Construction of the knockdown mutant strain of the nicotine dehydrogenase

The pBD1 recombinant plasmid previously constructed was used to construct a knock down mutant strain of nicotine dehydrogenase (ndh) (Niu et al. 2015; Tao et al. 2021). When designing the sgRNA, we searched for the 5′- NGG-3′ sequence on the target gene template chain to complement and bind with the sticky end generated by the Sap I cleavage of the sgRNA expression box. At the 5′ starting end of the YC7 ndh gene at the distance from the starting codon, the position of GTG 113 nt contained a non-specific paired binding region of NGG, and a pair of sgRNA1 primers oligo1 (TGTCCTGCGGCAAGGGCATAATA) and oligo2 (AACTATTATGCCCTTGCCGCAGG) targeting ndh were designed. The pair of primers were annealed and connected with the pBD1 plasmid to obtain the target plasmid, pBD1-bace16.

After annealing the primers at 95 °C and extending, the primers were ligated into the plasmid digested with SapI to construct the knockdown plasmid pBD1-ndh. The plasmid was transformed into YC7 competent cells by electroporation according to standard protocols. The knockdown mutant strain, KYC7, was obtained after verification. The degrading nicotine capabilities of the mutant strain were measured to test the degradation function of NDH.
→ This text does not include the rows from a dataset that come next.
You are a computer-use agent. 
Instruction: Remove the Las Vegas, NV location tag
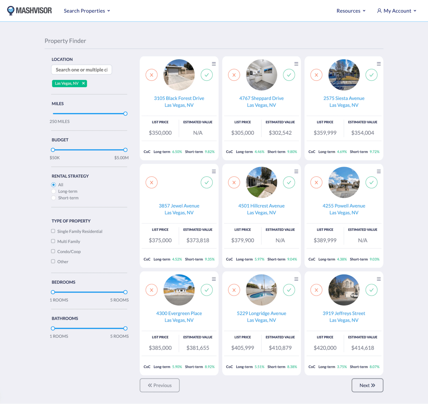pyautogui.click(x=83, y=83)
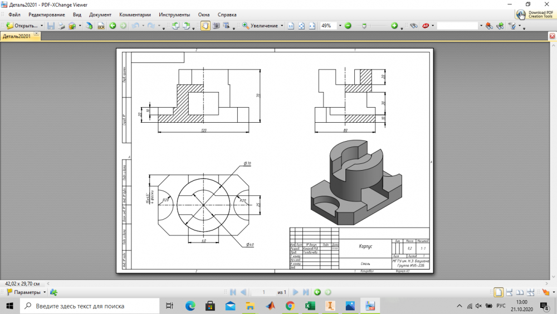Image resolution: width=557 pixels, height=314 pixels.
Task: Expand the Параметры options dropdown
Action: (x=45, y=292)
Molecular docking and RT-qPCR functional verification

Based on the results of whole-genome sequencing analysis and KEGG annotation, YC7 was found to possess a key enzyme, NDH, encoded by the gene ndh, involved in the initial step of the pyridine pathway for nicotine degradation. Molecular docking was performed with the YC7 NDH as the receptor and nicotine as the ligand, and bioinformatics tools were used to predict the structural and functional information of the key enzyme for nicotine degradation (Linani et al. 2022; Pinzi and Rastelli 2019; Stanzione et al. 2021).

YC7 was induced with 1 g/L nicotine and 0.8% tobacco extract for 24 h. The expression of the YC7 ndh gene was then detected using real-time quantitative PCR to see whether the gene appeared to be up-regulated to further determine the gene function.
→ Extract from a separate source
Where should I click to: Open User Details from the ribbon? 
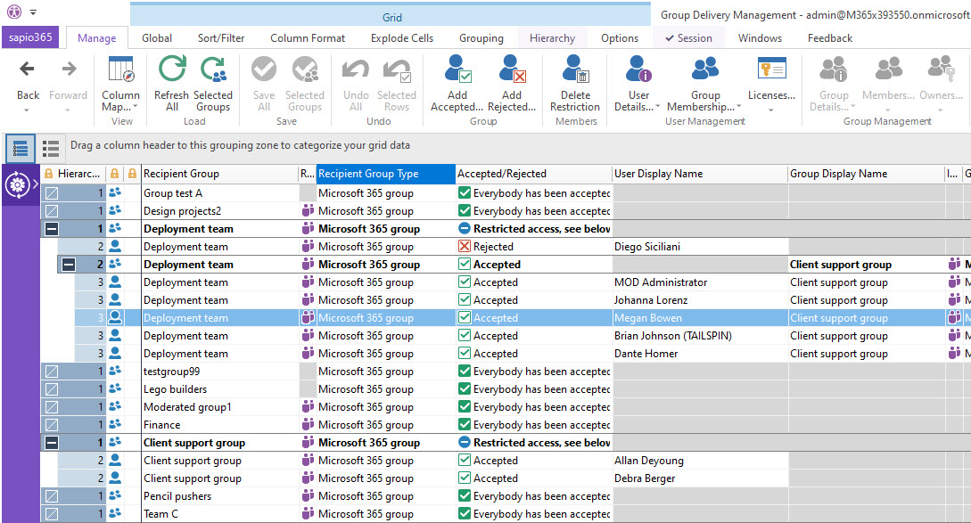[x=638, y=70]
Isolation and screening results of nicotine-degrading bacteria

Tobacco beetles were obtained from contaminated tobacco leaves and then cultured in a flour medium (Fig. 1A–C). After washing three times with 75% ethanol, the beetles were frozen, ground, and spread onto tobacco plates in a gradient dilution. Approximately 50 different single colonies were selected and numbered according to the differences in colony size, morphology, and color on the plates (Fig. 1D). A total of 12 strains of nicotine-degrading bacteria were isolated and screened from the tobacco beetle, and these were named J1, J2, and YC1–YC10 (Table 1).
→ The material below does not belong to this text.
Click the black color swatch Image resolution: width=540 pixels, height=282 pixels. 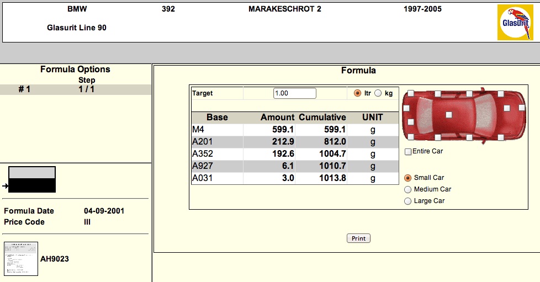[x=32, y=185]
Isolation and screening results of the nicotine degradation bacteria. A tobacco leaves where Lasioderma serricorne was isolated; B L.serricorne were grown in a flour medium; C L.serricorne were reproduced in a flour medium; D Screening results on the tobacco medium; E. Rescreening results on the tobacco medium plus nicotine

Full size image

The tobacco leaves were dried and pulverized in a pulverizer, and 1 g, 2 g, 4 g, 8 g, and 10 g were separately collected and placed into 100 mL of medium to make the different tobacco media with gradually increasing nicotine concentrations used for rescreening the nicotine-degrading bacteria. By comparison, the YC7 strain grew well on the highest tobacco leaf content (10 g/100 mL), and this strain had the maximum degradation capability (Fig. 1E). The strain Bacillus sp. YC7 has been deposited in the China Pharmaceutical Culture Collection (CPCC) under the accession number CPCC 101379.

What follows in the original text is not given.